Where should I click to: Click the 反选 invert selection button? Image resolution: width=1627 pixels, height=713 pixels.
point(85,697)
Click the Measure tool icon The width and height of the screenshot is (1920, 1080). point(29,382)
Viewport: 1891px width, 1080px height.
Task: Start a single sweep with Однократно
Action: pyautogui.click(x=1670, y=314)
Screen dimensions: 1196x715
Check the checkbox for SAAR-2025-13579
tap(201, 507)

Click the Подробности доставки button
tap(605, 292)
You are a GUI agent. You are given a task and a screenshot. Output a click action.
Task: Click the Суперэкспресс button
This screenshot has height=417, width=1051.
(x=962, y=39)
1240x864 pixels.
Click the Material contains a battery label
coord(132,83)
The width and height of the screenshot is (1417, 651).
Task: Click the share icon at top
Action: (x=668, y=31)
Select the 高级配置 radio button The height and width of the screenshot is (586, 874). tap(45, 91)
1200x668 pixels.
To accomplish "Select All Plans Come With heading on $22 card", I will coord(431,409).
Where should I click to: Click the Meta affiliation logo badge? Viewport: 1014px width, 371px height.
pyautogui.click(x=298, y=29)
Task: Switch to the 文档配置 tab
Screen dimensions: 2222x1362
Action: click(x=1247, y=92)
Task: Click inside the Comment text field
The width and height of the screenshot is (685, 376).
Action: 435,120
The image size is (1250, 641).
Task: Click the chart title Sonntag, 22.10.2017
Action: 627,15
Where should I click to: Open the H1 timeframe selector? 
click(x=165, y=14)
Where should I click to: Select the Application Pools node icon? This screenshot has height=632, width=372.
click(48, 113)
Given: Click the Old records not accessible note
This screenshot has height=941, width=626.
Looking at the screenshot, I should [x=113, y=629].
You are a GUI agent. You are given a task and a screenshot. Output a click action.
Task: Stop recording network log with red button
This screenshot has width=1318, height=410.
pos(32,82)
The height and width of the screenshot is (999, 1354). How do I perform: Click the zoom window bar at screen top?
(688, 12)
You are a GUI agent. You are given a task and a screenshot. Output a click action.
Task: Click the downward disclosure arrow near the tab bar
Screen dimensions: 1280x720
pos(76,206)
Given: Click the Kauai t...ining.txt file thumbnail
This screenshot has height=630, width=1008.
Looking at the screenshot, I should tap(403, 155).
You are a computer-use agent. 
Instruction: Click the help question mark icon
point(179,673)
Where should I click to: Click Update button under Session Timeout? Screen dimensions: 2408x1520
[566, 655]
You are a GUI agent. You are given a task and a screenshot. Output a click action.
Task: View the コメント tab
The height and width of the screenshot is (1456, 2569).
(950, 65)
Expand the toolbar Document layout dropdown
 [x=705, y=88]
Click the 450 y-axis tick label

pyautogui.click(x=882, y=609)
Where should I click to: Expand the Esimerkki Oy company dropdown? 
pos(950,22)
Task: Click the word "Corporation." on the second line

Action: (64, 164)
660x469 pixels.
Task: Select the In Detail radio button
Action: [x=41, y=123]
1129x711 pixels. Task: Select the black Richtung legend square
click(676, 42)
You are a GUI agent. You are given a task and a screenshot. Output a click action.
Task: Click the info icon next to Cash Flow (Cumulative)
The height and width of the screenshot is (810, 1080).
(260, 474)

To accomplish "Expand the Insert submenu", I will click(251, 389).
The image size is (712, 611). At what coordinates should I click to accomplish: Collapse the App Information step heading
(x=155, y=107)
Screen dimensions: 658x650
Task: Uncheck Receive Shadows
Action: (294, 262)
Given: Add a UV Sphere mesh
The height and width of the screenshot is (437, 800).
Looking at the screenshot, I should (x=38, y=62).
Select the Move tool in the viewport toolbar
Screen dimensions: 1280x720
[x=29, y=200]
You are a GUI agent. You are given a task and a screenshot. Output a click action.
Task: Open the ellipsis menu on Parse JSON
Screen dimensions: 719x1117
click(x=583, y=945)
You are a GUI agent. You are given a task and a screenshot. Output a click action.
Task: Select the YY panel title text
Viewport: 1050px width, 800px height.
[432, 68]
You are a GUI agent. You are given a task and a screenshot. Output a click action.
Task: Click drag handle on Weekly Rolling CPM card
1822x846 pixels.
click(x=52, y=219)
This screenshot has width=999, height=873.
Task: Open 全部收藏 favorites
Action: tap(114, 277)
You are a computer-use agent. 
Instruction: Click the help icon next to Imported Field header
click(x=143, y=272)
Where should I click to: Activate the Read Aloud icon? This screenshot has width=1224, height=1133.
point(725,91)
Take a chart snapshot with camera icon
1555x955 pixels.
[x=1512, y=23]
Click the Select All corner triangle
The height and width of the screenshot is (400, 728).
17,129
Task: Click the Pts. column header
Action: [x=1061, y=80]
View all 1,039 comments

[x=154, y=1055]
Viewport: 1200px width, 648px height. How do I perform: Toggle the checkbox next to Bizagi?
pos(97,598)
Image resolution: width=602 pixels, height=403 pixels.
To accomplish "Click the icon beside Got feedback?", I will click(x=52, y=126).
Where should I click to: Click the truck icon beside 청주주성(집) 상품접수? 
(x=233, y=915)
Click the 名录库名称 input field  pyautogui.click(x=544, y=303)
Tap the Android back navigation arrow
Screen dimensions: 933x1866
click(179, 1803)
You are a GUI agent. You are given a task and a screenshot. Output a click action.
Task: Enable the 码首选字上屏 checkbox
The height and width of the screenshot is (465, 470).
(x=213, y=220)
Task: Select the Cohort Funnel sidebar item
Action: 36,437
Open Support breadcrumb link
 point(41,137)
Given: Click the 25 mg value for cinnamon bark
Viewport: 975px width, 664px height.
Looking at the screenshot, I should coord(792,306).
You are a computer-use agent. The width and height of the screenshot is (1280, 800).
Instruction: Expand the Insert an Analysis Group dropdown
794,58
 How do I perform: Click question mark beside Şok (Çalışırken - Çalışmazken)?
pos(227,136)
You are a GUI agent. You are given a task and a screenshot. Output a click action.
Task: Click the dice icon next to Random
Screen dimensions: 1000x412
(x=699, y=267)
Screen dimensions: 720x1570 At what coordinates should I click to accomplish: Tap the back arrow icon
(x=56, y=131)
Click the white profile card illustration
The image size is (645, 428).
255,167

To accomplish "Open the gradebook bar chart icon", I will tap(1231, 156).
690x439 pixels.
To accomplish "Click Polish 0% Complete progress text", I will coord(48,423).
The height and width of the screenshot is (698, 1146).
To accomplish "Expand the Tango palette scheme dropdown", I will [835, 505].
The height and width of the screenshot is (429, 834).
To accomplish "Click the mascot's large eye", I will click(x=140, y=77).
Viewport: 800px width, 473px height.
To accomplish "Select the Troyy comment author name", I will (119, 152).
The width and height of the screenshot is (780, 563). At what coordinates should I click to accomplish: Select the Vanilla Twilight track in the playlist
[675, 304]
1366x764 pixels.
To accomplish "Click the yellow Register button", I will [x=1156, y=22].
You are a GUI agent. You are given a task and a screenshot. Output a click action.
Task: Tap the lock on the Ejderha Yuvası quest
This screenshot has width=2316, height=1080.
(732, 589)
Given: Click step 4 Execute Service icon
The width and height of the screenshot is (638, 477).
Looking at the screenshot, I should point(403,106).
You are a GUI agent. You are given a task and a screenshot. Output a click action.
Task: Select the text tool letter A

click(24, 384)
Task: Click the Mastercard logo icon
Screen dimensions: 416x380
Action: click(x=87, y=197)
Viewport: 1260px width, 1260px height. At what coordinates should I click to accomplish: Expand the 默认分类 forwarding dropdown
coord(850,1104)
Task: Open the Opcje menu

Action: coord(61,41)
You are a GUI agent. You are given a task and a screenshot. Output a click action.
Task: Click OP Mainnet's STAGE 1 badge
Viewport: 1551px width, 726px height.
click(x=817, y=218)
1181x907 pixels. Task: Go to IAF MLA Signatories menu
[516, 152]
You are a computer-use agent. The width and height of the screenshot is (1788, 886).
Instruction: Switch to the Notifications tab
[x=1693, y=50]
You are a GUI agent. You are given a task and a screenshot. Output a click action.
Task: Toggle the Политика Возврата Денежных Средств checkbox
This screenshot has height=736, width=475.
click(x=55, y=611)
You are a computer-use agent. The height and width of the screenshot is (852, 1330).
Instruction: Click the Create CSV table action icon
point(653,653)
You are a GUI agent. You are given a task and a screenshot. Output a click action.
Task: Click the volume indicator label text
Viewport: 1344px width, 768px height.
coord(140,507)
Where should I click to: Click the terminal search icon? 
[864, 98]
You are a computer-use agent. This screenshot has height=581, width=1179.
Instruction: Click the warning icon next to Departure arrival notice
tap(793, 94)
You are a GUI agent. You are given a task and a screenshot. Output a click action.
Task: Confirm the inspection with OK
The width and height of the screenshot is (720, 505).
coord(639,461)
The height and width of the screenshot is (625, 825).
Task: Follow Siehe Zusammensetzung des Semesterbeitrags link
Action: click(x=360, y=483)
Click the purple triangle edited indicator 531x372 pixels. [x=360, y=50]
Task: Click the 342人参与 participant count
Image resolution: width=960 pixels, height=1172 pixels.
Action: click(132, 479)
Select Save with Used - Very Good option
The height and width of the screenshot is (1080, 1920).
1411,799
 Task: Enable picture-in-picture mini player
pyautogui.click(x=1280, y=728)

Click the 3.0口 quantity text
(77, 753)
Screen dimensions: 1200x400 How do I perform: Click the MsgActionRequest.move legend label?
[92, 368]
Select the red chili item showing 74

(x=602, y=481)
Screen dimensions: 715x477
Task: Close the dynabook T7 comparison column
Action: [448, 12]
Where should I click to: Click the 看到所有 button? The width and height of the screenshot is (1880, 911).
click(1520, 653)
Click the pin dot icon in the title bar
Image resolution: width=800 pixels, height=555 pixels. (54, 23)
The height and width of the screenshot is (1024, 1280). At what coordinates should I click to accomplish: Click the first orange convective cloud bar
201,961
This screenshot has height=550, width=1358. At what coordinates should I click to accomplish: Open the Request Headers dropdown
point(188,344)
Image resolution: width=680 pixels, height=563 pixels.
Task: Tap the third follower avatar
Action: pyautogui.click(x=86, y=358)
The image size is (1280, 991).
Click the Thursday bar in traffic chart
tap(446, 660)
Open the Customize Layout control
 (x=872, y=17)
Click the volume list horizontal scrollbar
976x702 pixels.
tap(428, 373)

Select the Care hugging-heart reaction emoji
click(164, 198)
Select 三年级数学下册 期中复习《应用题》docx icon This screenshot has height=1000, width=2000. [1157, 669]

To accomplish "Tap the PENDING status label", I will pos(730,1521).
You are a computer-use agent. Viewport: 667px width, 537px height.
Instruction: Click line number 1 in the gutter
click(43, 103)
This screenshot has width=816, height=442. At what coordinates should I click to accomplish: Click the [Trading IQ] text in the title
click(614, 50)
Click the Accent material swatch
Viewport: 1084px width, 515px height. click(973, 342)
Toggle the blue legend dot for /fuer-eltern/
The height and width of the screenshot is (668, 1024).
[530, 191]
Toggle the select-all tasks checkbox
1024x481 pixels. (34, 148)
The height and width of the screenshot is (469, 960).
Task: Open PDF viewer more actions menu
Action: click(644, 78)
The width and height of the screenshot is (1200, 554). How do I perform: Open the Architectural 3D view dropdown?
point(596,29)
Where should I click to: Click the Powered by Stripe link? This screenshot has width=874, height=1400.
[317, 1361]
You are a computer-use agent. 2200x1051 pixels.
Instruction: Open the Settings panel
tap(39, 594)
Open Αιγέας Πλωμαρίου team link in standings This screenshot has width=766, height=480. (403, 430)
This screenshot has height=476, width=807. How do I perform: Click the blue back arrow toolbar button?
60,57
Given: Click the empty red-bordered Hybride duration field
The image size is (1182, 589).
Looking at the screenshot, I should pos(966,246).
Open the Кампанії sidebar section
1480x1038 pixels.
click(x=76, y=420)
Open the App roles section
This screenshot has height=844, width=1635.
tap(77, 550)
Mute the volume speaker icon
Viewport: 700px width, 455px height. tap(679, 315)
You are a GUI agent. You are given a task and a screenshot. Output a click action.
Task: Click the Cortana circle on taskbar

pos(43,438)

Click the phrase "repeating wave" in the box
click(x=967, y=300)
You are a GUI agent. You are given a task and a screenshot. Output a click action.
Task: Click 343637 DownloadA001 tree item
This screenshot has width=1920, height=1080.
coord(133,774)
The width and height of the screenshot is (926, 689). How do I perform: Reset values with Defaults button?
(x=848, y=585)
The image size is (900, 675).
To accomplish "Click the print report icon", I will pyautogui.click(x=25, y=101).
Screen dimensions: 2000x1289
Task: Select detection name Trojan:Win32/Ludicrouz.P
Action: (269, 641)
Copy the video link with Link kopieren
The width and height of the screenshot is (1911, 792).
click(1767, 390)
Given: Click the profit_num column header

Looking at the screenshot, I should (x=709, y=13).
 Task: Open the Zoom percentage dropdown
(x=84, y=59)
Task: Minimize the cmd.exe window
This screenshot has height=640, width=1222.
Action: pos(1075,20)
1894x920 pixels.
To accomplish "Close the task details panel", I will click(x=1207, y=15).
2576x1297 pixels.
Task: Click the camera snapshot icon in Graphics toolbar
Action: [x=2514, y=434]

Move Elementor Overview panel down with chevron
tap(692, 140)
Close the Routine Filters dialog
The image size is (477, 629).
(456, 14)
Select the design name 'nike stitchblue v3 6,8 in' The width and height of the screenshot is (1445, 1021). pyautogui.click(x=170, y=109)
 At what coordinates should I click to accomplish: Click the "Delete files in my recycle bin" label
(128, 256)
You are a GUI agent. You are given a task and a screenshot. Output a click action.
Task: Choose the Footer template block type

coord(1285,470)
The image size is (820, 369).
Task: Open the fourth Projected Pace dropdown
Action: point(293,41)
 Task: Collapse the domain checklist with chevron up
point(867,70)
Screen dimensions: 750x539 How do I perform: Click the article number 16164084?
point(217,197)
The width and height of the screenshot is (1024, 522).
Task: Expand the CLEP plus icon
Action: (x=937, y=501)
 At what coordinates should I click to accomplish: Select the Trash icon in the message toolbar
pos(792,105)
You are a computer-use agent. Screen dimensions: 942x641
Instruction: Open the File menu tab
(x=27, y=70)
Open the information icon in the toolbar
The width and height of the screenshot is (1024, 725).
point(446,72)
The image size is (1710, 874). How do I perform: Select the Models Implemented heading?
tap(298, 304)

● WORK INSTRUCTION: The word "indicator" may appear in several lines of the data; copy every line where it does.

● SOLVED EXERCISE:
Task: Click the volume indicator label text
Click the purple triangle edited indicator 531x372 pixels. [x=360, y=50]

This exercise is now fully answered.